SIGNiPHY: Reconciling Random Access with Directional Reception for Efficient mmWave WLANs
Date
2023-06Abstract
Millimeter-Wave (mmWave) WiFi can provide very low latency and multi-Gbps throughput, but real-world deployments usually do not achieve the theoretically feasible performance. One main source of inefficiency is the contention-based random channel access, as it requires omni-directional reception which limits performance. Additionally, carrier sensing at mmWave frequencies is highly unreliable, leading to reduced channel usage. In this paper, we present SIGNalling in the PHY Preamble (SIGNiPHY) for efficient directional communications, a solution that allows to embed user identity in the preamble of data packets. It allows for true early user identification and then immediately steering the beam towards the transmitter while receiving the physical layer preamble. SIGNiPHY enables directional reception in random access mmWave networks, and additionally helps to quickly filter unwanted packets.
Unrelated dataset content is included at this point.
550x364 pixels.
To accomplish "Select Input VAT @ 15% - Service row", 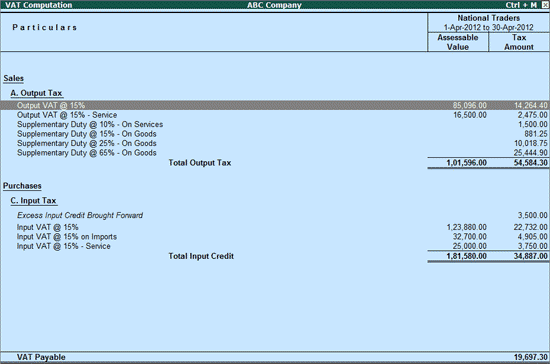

It does not affect any preamble functions and is backward-compatible with legacy stations. We implement SIGNiPHY on an FPGA-based mmWave testbed and show that it achieves 99.6% decoding accuracy even under very low SINR conditions. We also implement SIGNiPHY in ns-3 to evaluate large networks and show that it achieves throughput gains between 13% and 230% compared to different baseline schemes, due to the lower packet loss rate and improved spatial sharing.